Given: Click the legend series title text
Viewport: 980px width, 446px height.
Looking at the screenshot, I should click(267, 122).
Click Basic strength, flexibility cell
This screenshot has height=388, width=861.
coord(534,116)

◇ ◇ ◇ ◇ ◇

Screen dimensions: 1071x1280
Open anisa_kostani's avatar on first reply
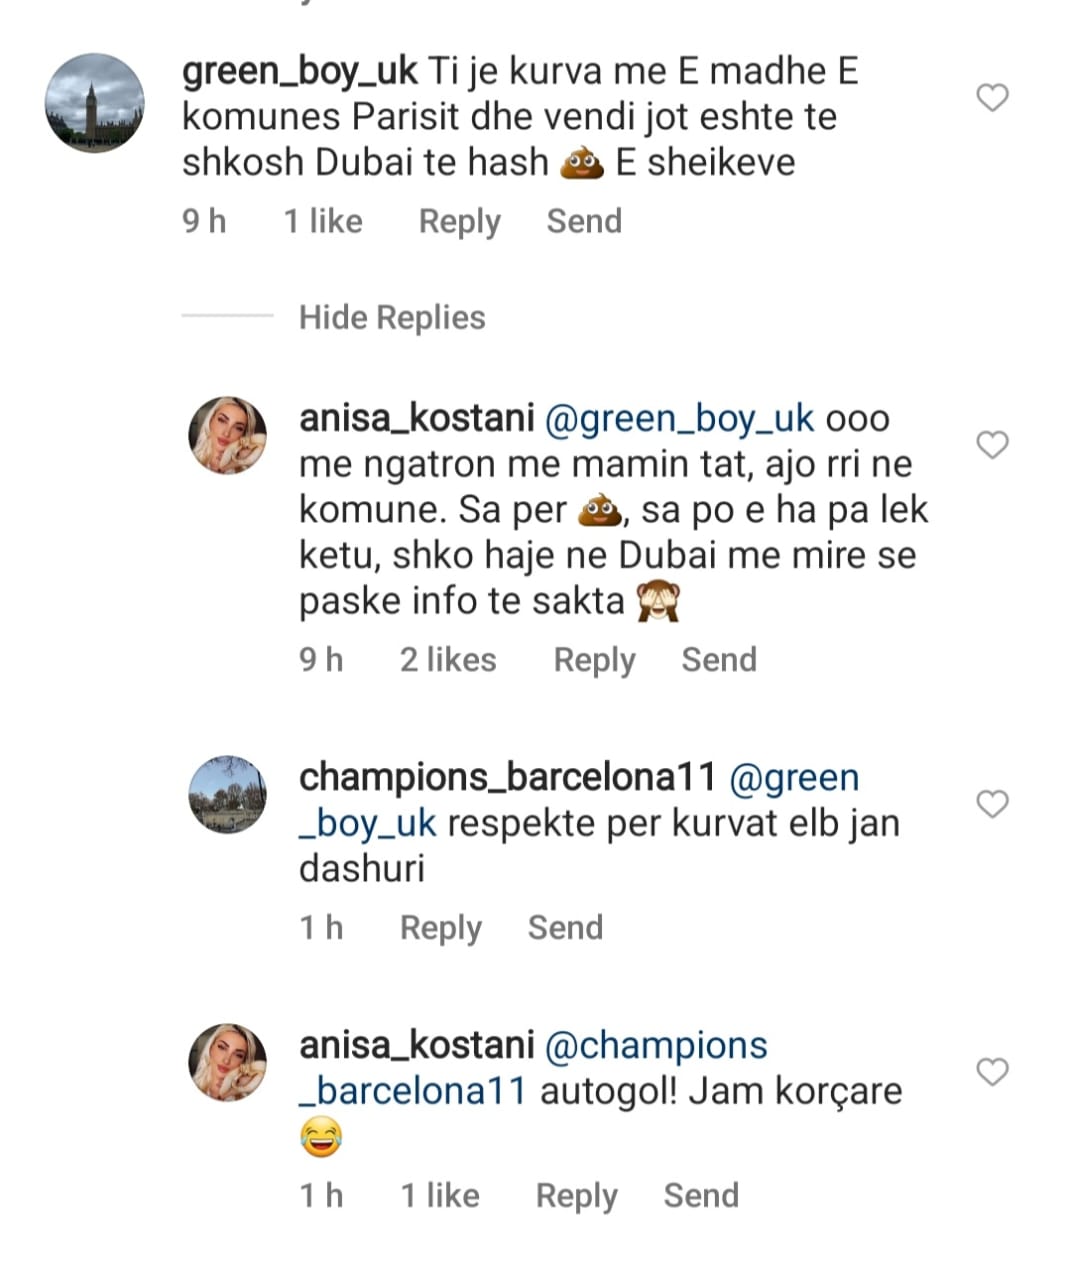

◇ ◇ ◇ ◇ ◇

Set down, from the entries above, exactly the lines from the one with "Screen dimensions: 1071x1280" up to and including the one with "Open anisa_kostani's avatar on first reply", and no other lines.

Screen dimensions: 1071x1280
Open anisa_kostani's avatar on first reply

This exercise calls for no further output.